Large failures fall by half as firms become cautious

Deveron Homes

Deveron Homes was among the failed businesses


 

The number of larger businesses failing in Scotland fell by more than half in the last quarter compared to the same period in 2017, as companies take a more cautious approach to growth amid economic uncertainty.

Administrations, which usually involve larger companies, fell by 62% (10 down from 26) and compared to the previous three months in 2018, decreased by one-third (10 down from 15), according to figures from KPMG.

However, the total number of corporate insolvency appointments, which includes liquidations, increased by 26% compared to the same period in 2017 (246 against 196), and rose by 6% compared to last quarter (January – March), (246 against 233). 

Liquidations – affecting smaller businesses – increased marginally by 8% compared to the first three months of 2018 (236 against 218), but rose by more than one-third (39%) compared to the same time last year (236 against 170).

Blair NimmoBlair Nimmo (pictured), head of restructuring for KPMG in the UK, said:“Despite a number of high-profile UK businesses struggling, large organisations in Scotland continue to show resilience in the face of significant challenges.

“However, we have seen a rise in the number of liquidations, which has impacted overall figures. Nevertheless, these still represent relatively normal “attrition rates” and we only have to look back to the third quarter of 2016 to see higher numbers of insolvency appointments.
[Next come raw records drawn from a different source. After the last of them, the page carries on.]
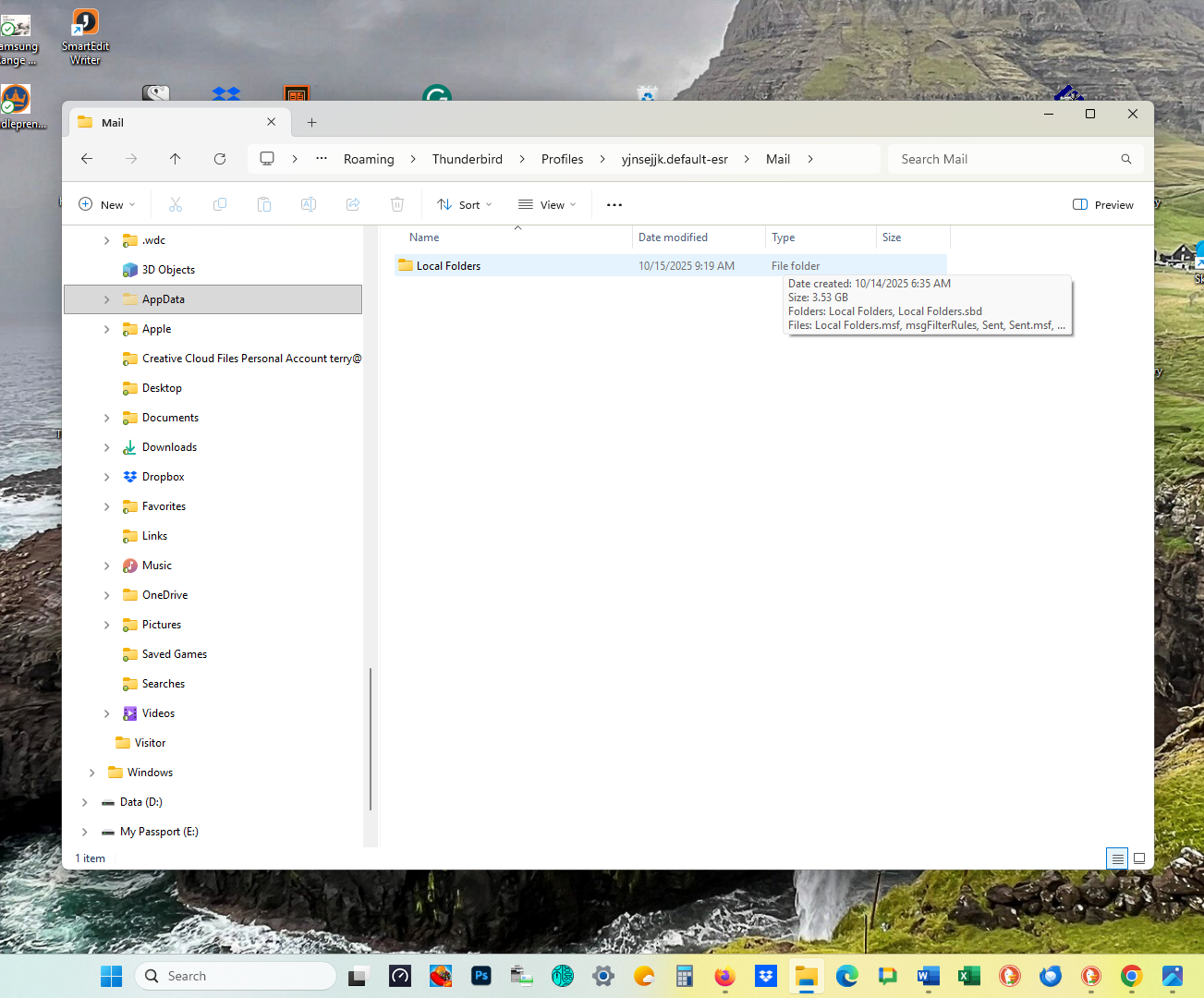Select the Local Folders item
Image resolution: width=1204 pixels, height=998 pixels.
coord(448,266)
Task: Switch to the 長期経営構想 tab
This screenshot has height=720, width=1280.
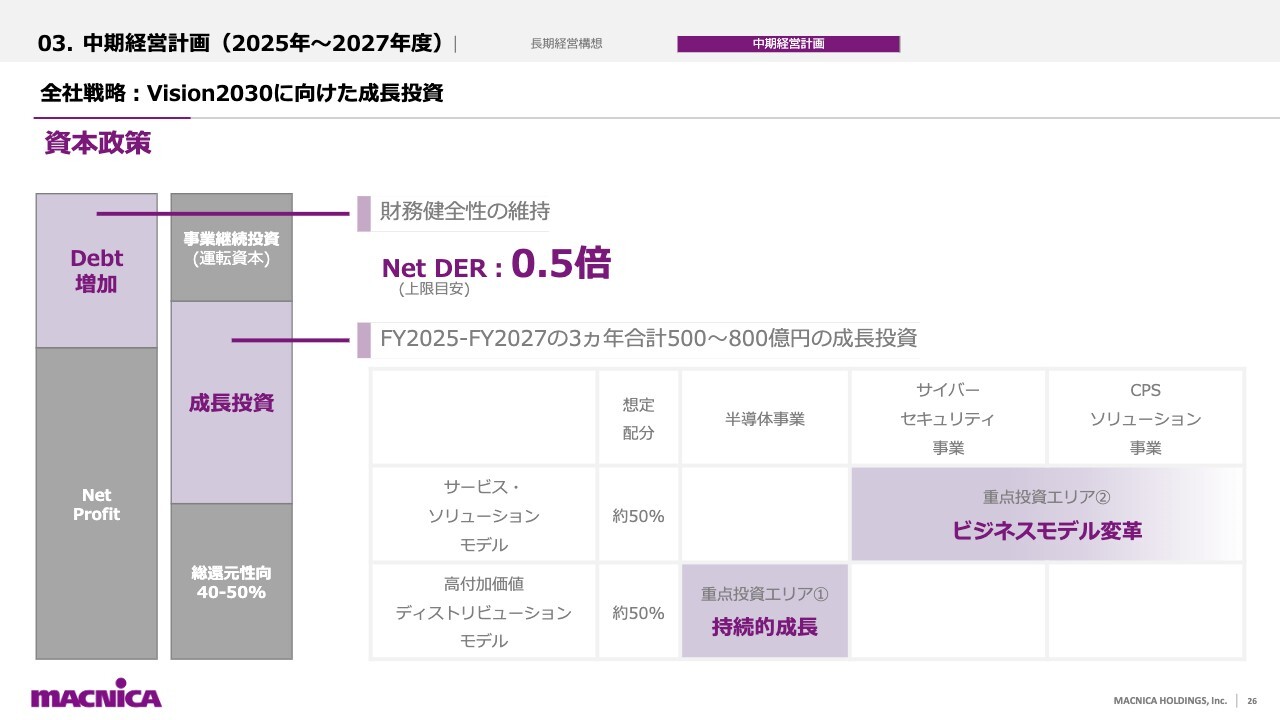Action: coord(566,44)
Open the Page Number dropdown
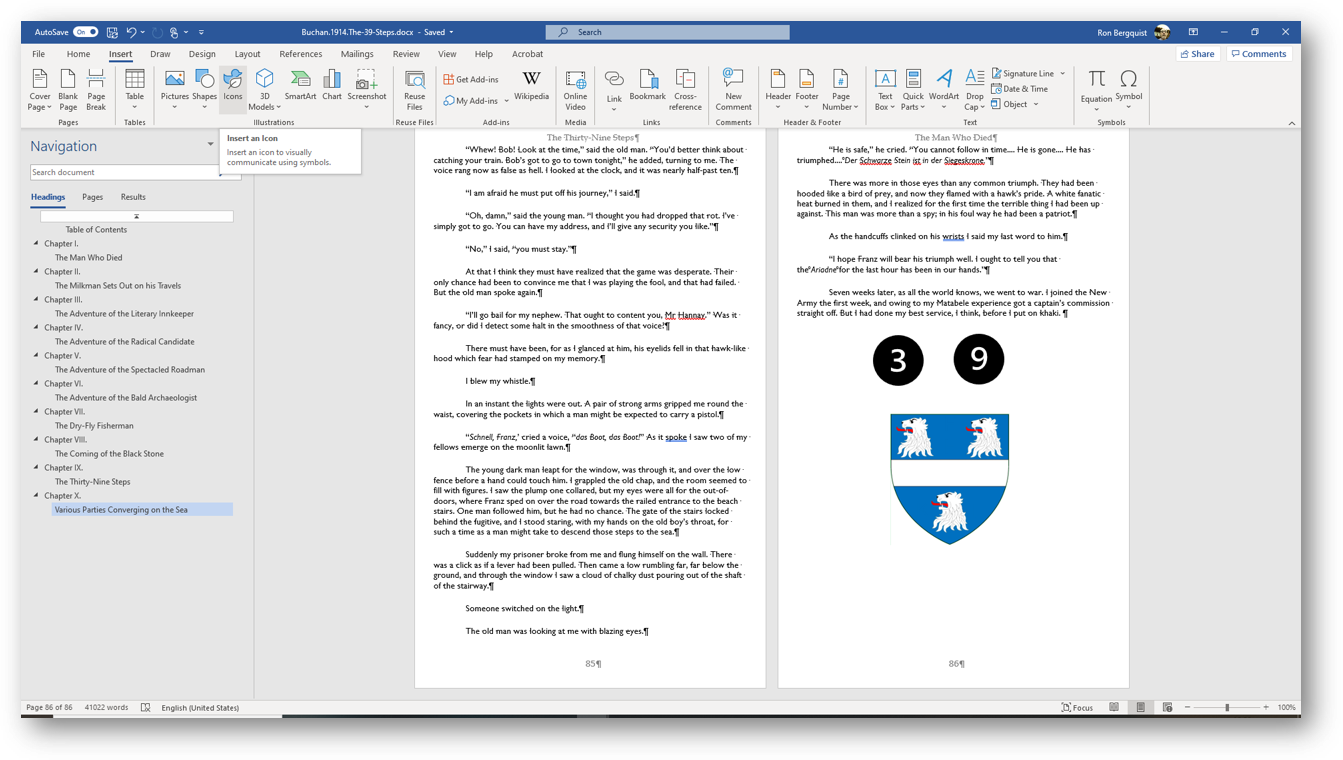Screen dimensions: 1343x760 [840, 92]
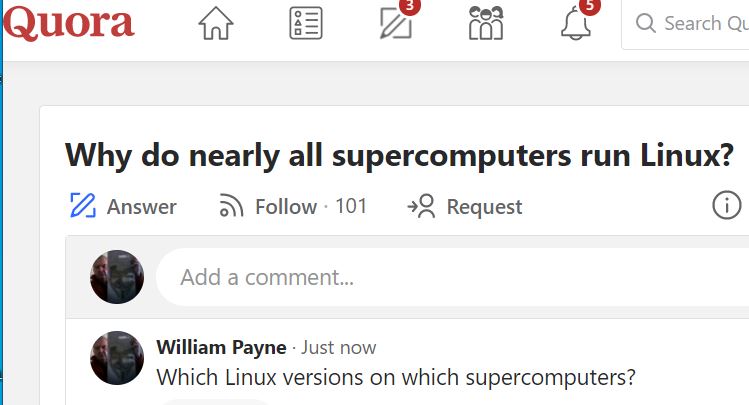Click the question info circle icon

tap(727, 205)
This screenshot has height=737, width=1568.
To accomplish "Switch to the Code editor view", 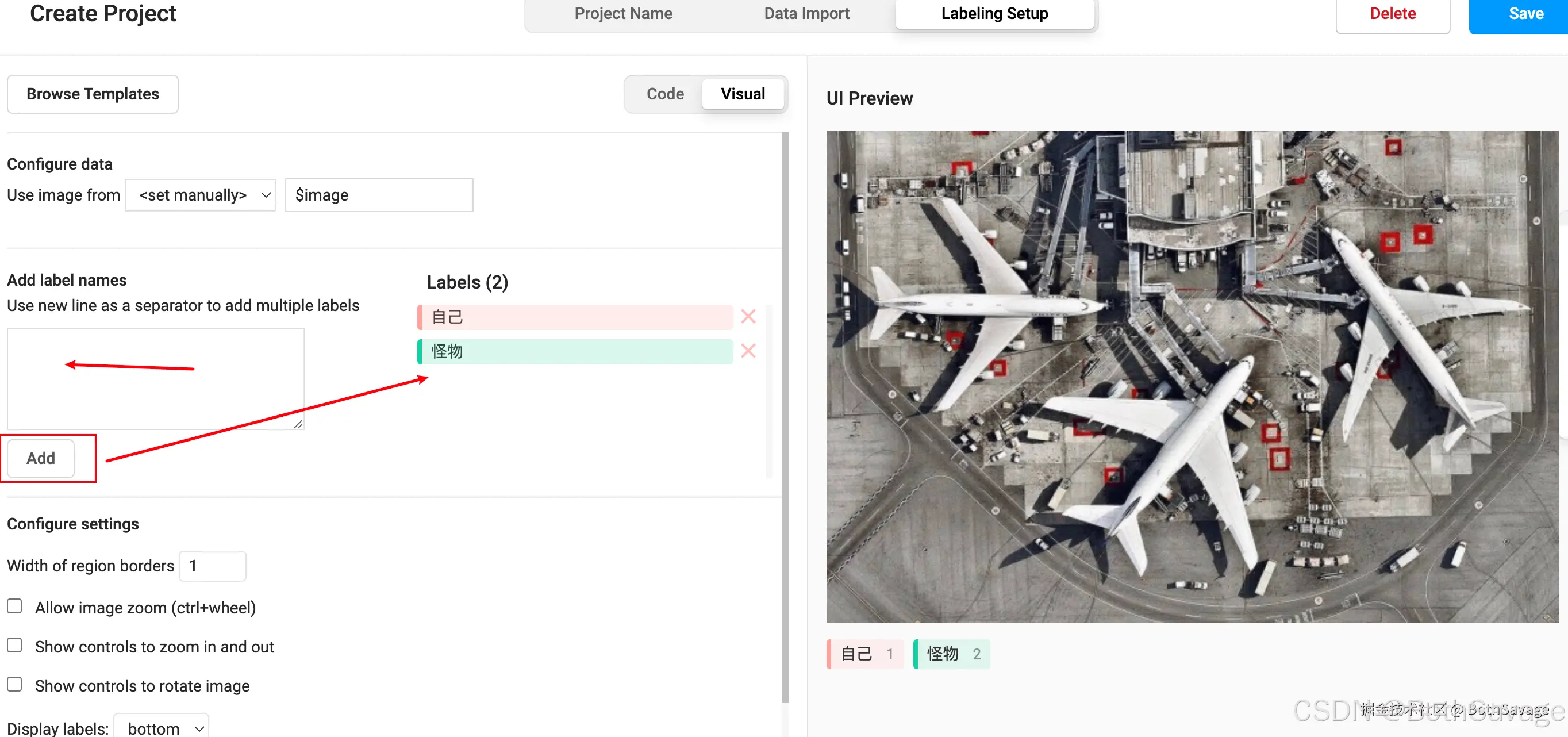I will coord(664,94).
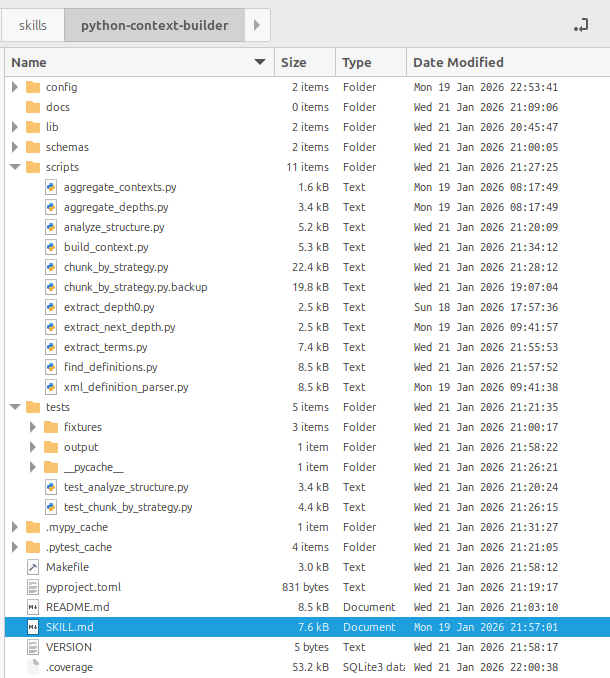610x678 pixels.
Task: Click the Makefile file icon
Action: click(33, 567)
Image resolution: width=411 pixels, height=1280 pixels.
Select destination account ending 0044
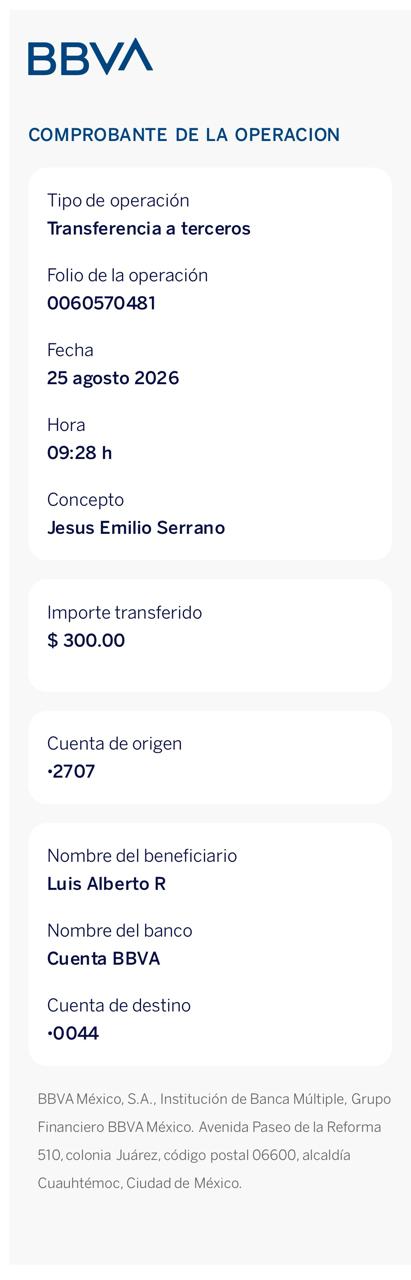(x=73, y=1034)
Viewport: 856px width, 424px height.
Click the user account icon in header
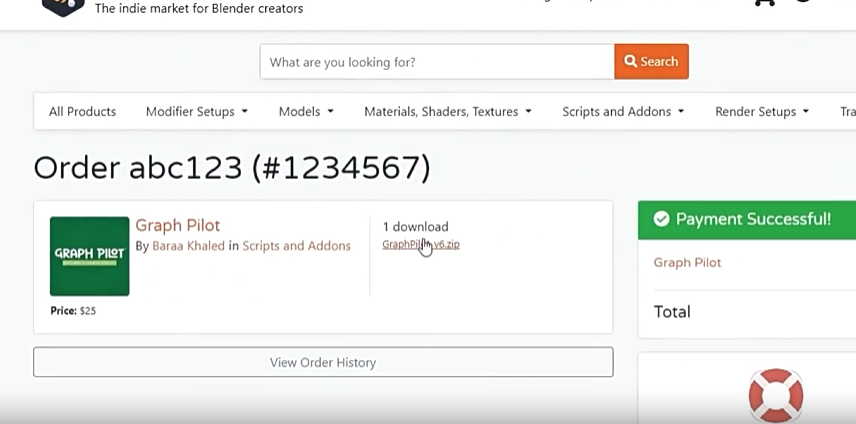(803, 3)
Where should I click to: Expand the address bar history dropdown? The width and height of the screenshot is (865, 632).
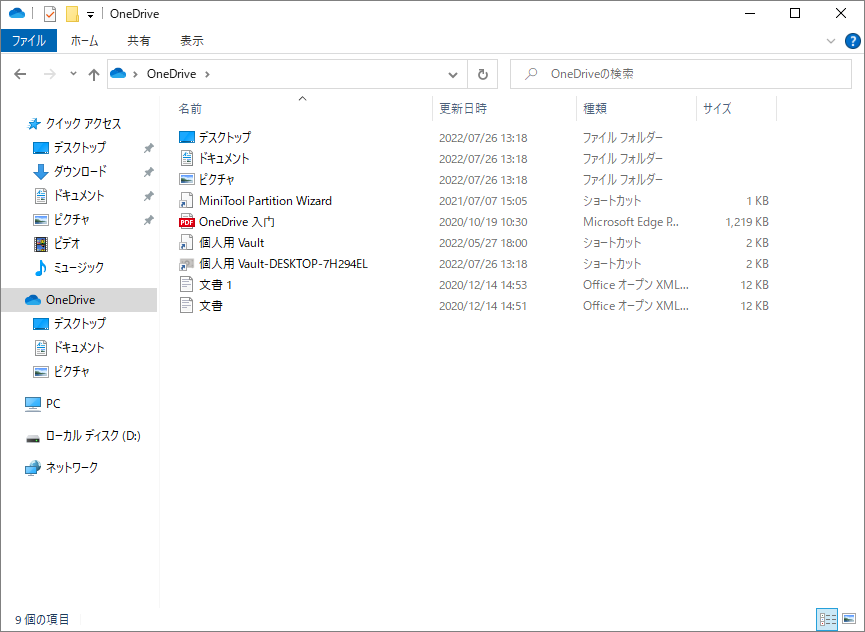pyautogui.click(x=453, y=74)
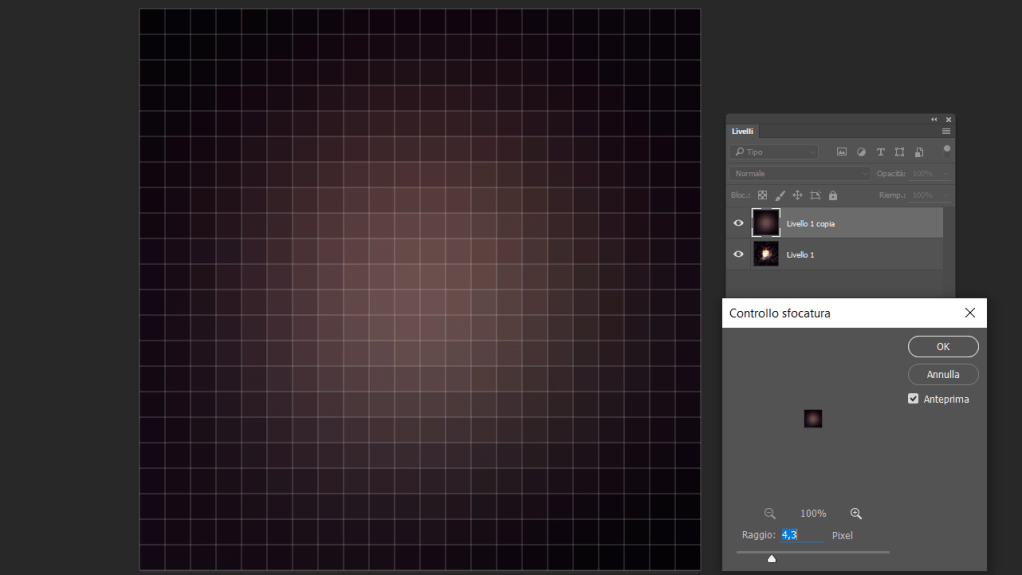Click the adjustment layer filter icon
This screenshot has height=575, width=1022.
click(x=861, y=152)
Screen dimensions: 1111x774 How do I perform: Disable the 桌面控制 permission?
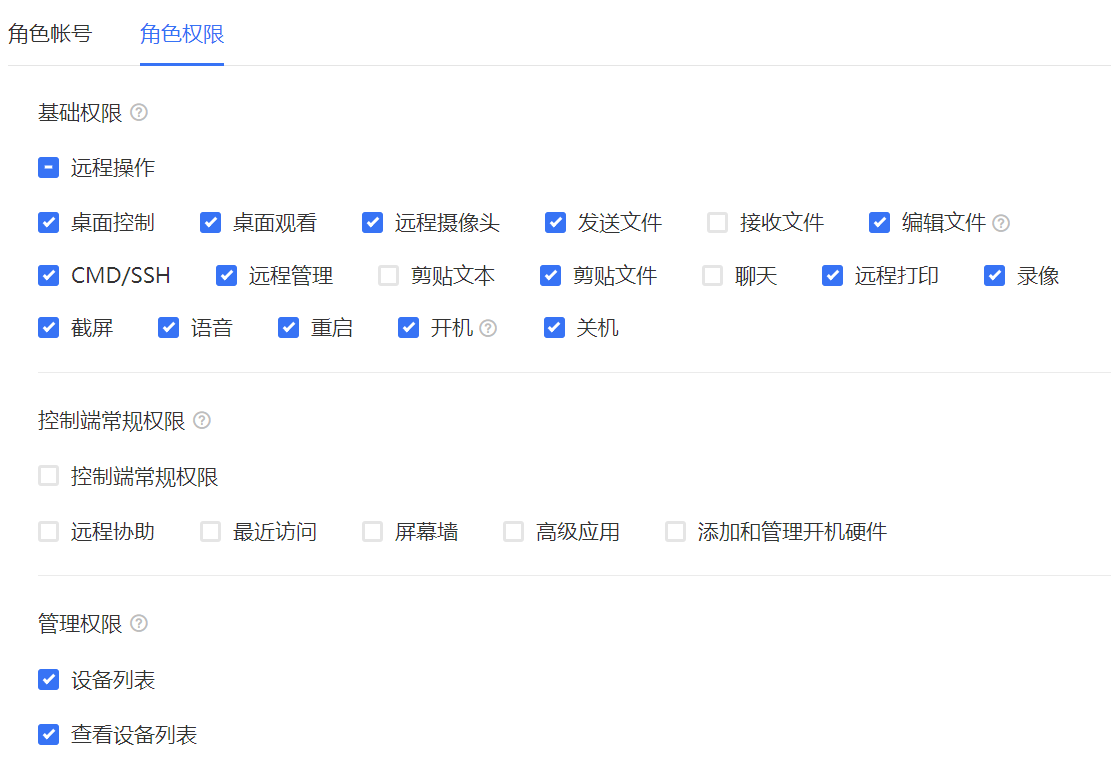(x=48, y=223)
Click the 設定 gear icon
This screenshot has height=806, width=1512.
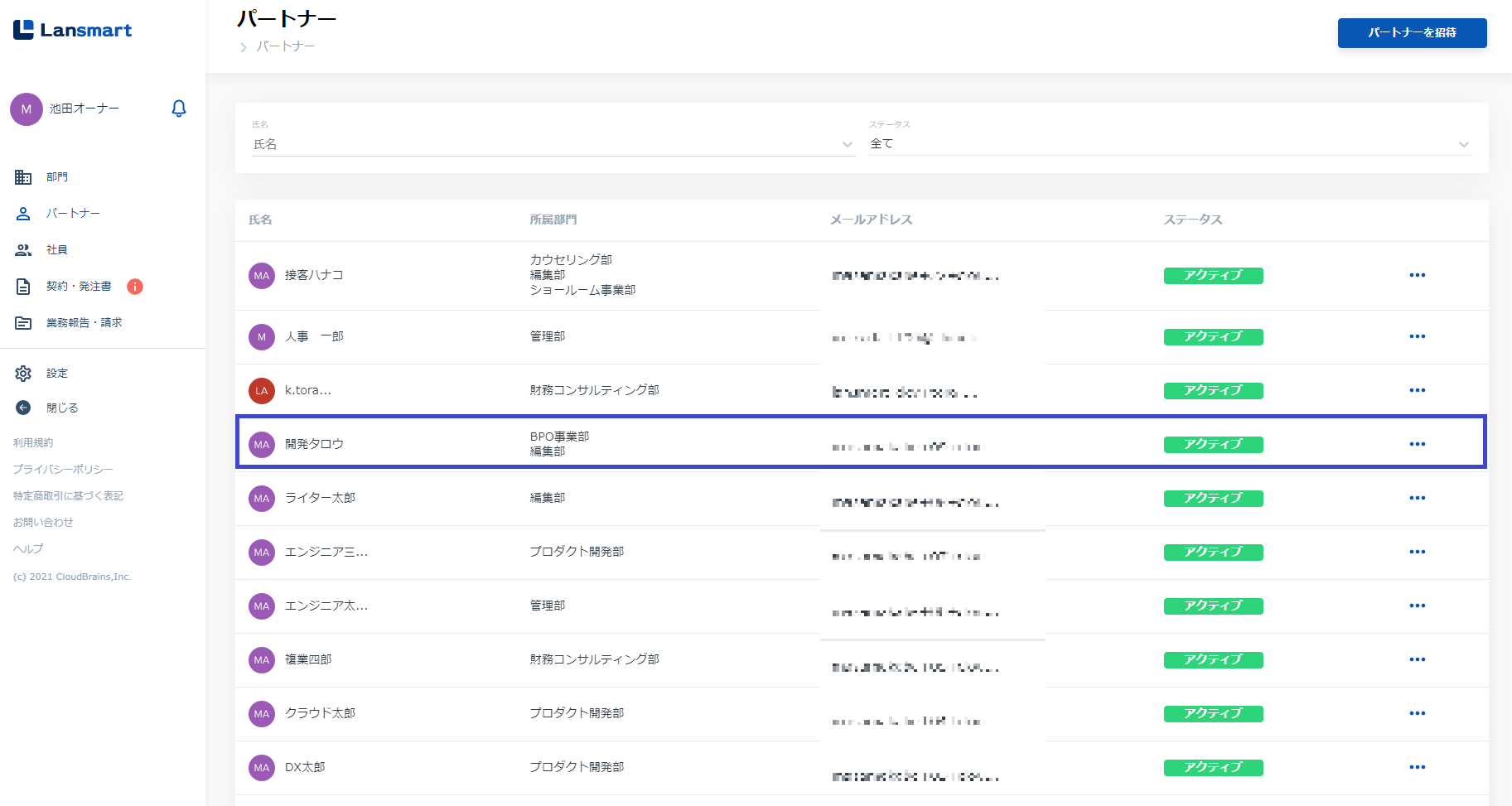[x=23, y=374]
“That being said, the much-publicised pressures on the construction sector continue to impact businesses – large and small – most recently manifesting in the administration of Aberdeenshire-based Deveron Homes and Deveron Construction.

“Despite a relative return to economic stability in the Aberdeen market, house prices continue to come under pressure, which, coupled with other factors, places an additional burden on the construction industry in the region.  

In the UK as a whole, the casual dining and retail sectors continue to face the consequences of changing consumer attitudes towards spending, coupled with increased costs as a result of the living wage and business rates pressures. 

“Whilst many of the national chains have survived through successful CVAs or administrations, inevitably there have been closures and job losses as a consequence and Scotland has not been immune to the impact of this – as we have seen in cases such as Mothercare and Poundland. 

“Overall, however, the figures reflect a relatively positive picture for Scottish businesses.

“For the most part, adopting a long-term cautious approach appears to be paying off for the majority of firms, although sectoral-specific challenges and broader global economic changes will inevitably force some businesses to reconsider their operations and potentially restructure their organisations to improve efficiencies.”